- What is expected:
Please rewrite the items from the line with "Split the terminal into side-by-side panes" up to and including the line with "point(1317,26)", substituting "editor" for "terminal" and keeping everything else the same.

- Task inputs:
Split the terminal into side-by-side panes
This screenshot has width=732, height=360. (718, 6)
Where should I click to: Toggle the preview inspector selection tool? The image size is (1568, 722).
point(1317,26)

--

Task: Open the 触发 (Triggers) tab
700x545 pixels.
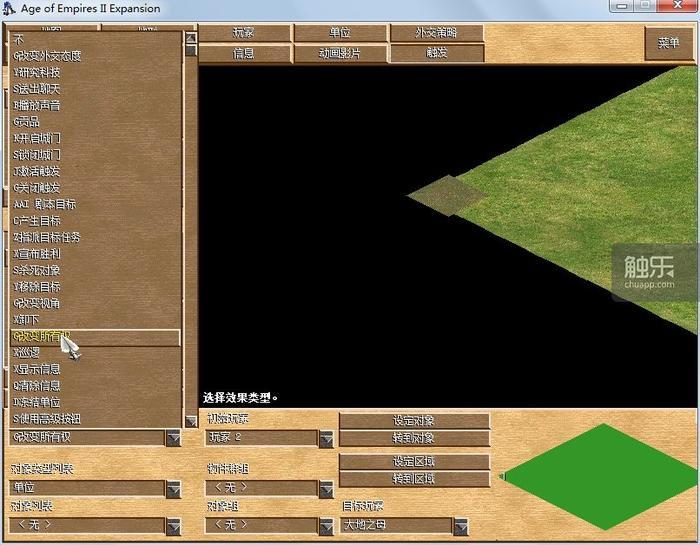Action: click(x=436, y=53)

--

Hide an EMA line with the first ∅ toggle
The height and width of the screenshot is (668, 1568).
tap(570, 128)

- Exercise response:
Split the editor into side-by-side panes
This screenshot has width=732, height=360. (718, 6)
Where should I click to: Toggle the preview inspector selection tool? The image size is (1568, 722).
point(1317,26)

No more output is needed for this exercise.